We investigated various active stabilization schemes, including Pound–Drever–Hall stabilization based on phase modulation as well as side of fringe locking [see Fig. 3(a)]. While the former is insensitive to laser intensity noise and has a larger capture range, it requires high-frequency modulation and a strongly amplified high-bandwidth detector (1–5 GHz). In addition, it suffers from parasitic Fabry–Perot resonances in the beam path.²⁶ Due to the much lower hardware requirements and the presence of other limiting factors for the lock performance, we thus predominantly use side of fringe stabilization. Therefore, we tune the cavity to the slope of a resonance, typically below half of the peak transmission, and generate an error signal with an avalanche photodiode (APD) from the transmitted signal after the plane mirror. For small excursions from the set point, the cavity transmission changes approximately linearly with the cavity length, such that we can both monitor cavity length fluctuations as well as use the signal for active stabilization. The transmission signal of a Lorentzian cavity resonance when tuning the mirror separation is shown in Fig. 3(b), together with an exemplary time trace of the transmission when actively stabilized to the same resonance while the closed-cycle cryostat is running.

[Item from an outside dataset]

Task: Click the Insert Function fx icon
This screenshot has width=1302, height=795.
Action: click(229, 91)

The main sources of instability are acoustic and mechanical vibrations and electrical noise—with frequencies ranging from tens of Hz up to tens of kHz—as well as slow drifts, mostly originating from the thermal expansion that can have time scales of several hours. We, therefore, run a combined lock containing two proportional–integral–derivative (PID) controllers (Red Pitaya STEMlab 125-14) based on field-programmable gate arrays (FPGAs), in the following, referred to as fast and slow PID, that can change the cavity length independently through the two piezo actuators controlling the cavity length. In the case of the closed-cycle system, the slow PID is software-based and runs on a multifunction I/O device (National Instruments, PCIe-6353). For the fast PID, we use the cavity transmission signal measured by the APD as a reference signal to suppress the main contributions of noise. The PID output is fed to the locking piezo through a 1 kHz low-pass filter. As thermal drifts in the setup occur at a much slower time scale but with a larger amplitude, they are counteracted by the slow PID, which works similarly to the fast PID but uses the fast PID output as an error signal and is heavily low-pass filtered at 10 Hz.

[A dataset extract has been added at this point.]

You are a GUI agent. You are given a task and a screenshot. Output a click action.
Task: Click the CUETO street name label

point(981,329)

One of our fiber cavity platforms is operated inside a customized KONTI microflow cryostat (CryoVac) and can be cooled down to 3.6 K. The cryostat has optical access via two windows such that light can be coupled out of the cavity via the planar mirror. Here, no vibration isolation is incorporated, and the cavity platform is placed on posts that are rigidly mounted onto the cryostat cold plate of a helium exchange gas chamber. Cooling via an exchange gas has the advantage of good thermalization of the sample under investigation and does not require thermal anchoring of the cavity stage to the cold plate. However, it leads to reduced piezo scan ranges since the elongation and force of the piezo stacks reduce with temperature. At the minimum temperature, we reach a longitudinal scan range of about 2 μm, i.e., six free spectral ranges, and lateral scanning over an area of 5 × 5 μm². To maintain the full tunability of the cavity, we use DC motors for the coarse tuning range of the cavity z-axis and lateral mirror movement.

To reduce acoustic noise, we are clamping all cables and pipes connected to the cryostat chamber. The main noise contribution in this system then comes from vibrations of the cold plate caused by the liquid helium flow through the heat exchanger beneath the cold plate. By adjusting the impedance of the helium return pipe via a proportional valve, we can reduce the vibrations of the cold plate and thus reach a quiet regime to operate the cavity.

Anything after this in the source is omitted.